This combination violin and piano player was made by Mills Novelty Company in Chicago, Illinois, in 1914. It is a Violano Virtuoso “Home Model,” serial #208, comprised of a violin and 44-note piano combination played electrically by a perforated paper roll. The instrument has a printed label with maker and patent information.

The Violano Virtuoso is an electrically operated, self-playing combination violin-piano that was intended for use in American homes, educational settings, and public places such as restaurants, dance halls, hotel lobbies, resorts, and clubhouses. Invented by Henry K. Sandall, it was first exhibited in 1909 by the United States Patent Office at the Alaskan Yukon Pacific Exposition in Seattle, Washington. By 1912 the Violano was commercially available from the Mills Novelty Company, which had manufactured about 3000 of the instruments when production ceased around 1930. This instrument is a "Home Model," built for the Smithsonian Institution in 1914.

The Violano Virtuoso was marketed as a mechanical violin player that was as good as, if not better than human violinists. The Mills Company employed classical violin makers to build custom violins in order to create the most convincing, realistic sound. Peter Christian Paulsen from Denmark was a violin maker at the Mills Novelty Co. from 1908 to 1919 and may be the maker of the violin used in this Violano Virtuoso.

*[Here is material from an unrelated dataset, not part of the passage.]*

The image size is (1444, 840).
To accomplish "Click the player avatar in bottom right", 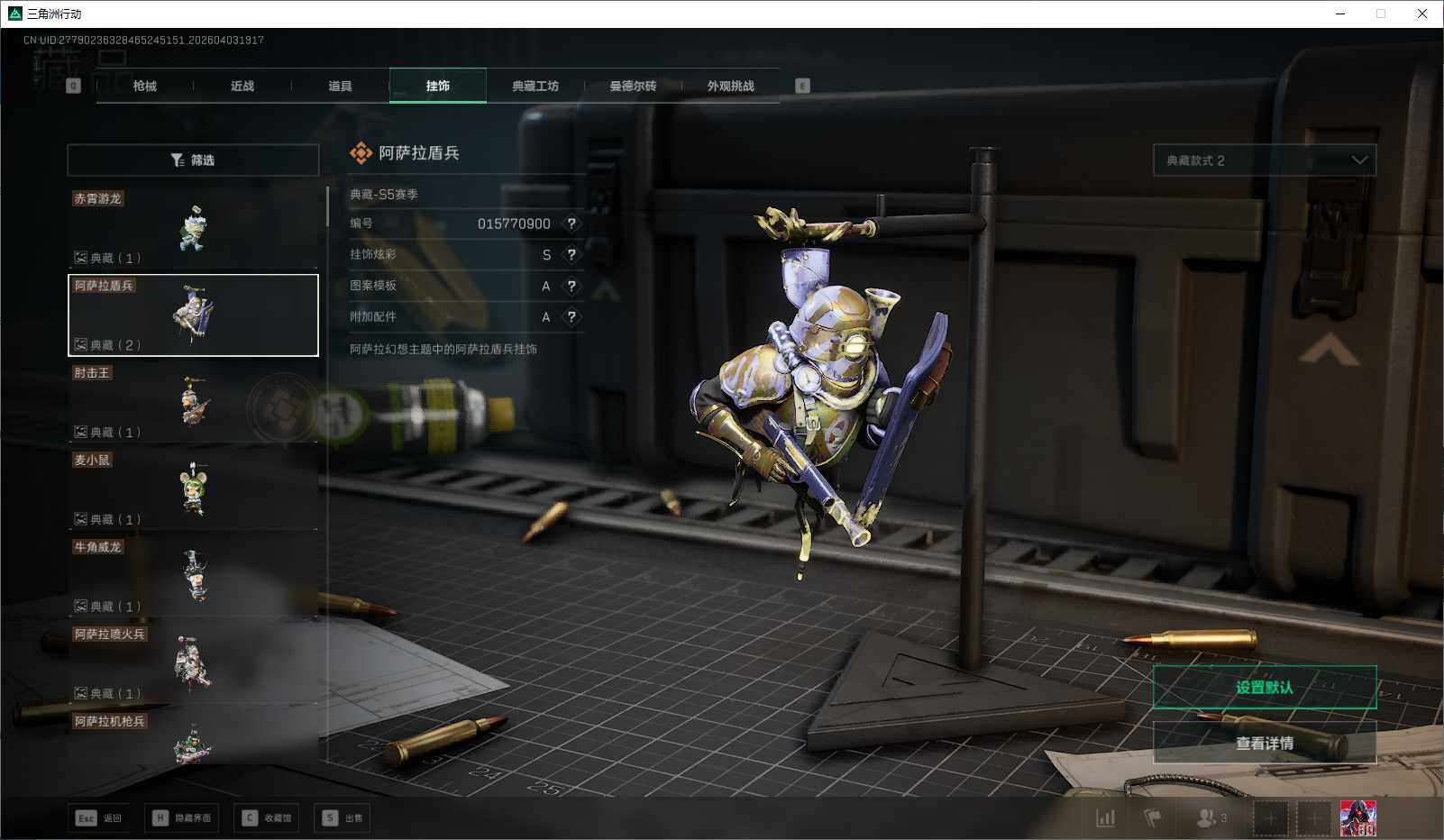I will pyautogui.click(x=1357, y=817).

The celluloid bows above each string revolve and play any combination of one, two, three or all fours strings when activated. One set of electromagnets operate levers that press the bow onto a string from above while a second set engages the mechanical "fingers" from below to stop the strings at the appropriate pitch. These electromagnets are controlled by holes punched in the paper roll. As the holes roll over the sensor bar, an electrical circuit passes through, activating the hammers on the piano and the fingers and bows on the violin. In addition to controls for nuance of musical expression of piano and forte, and presto and adagio, a remarkable feature is the Violano's capability to perform on the violin with a vibrato effect.

This instrument features the following patents:

U. S. Patent #488520 dated December 20, 1892, by Willard H. Gilman, for an electrically operated stringed musical instrument.

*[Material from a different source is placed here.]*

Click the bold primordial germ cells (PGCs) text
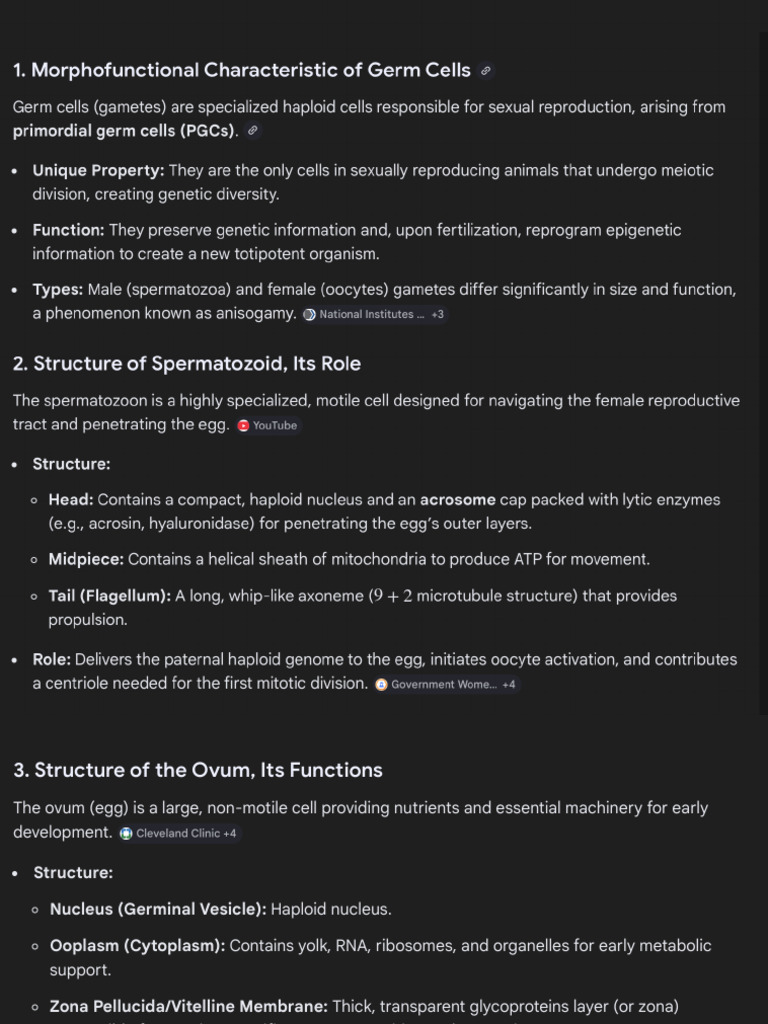Viewport: 768px width, 1024px height. pos(123,131)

U. S. Patent #505878 dated October 3, 1893, by Willard H. Gilman, assignor to William S. Reed, for a perforated music sheet.

U. S. Patent #692248 dated February 4, 1902, by George Howlett Davis, assignor to The American Automusic Company, for a musical string instrument.

U. S. Patent #796935 dated August 8, 1905, by Henry K. Sandell, for an electric current governor.

U. S. Patent #807871 dated December 19, 1905, by Henry K. Sandell, assignor to Mills Novelty Company, for an electric self-playing violin.

U. S. Patent #808311 dated December 26, 1905, by Henry K. Sandell, assignor to Mills Novelty Company, for a sheet perforating machine.

U. S. Patent #848400 dated March 26, 1907, by Henry K. Sandell, assignor to Mills Novelty Company, for a sheet winder.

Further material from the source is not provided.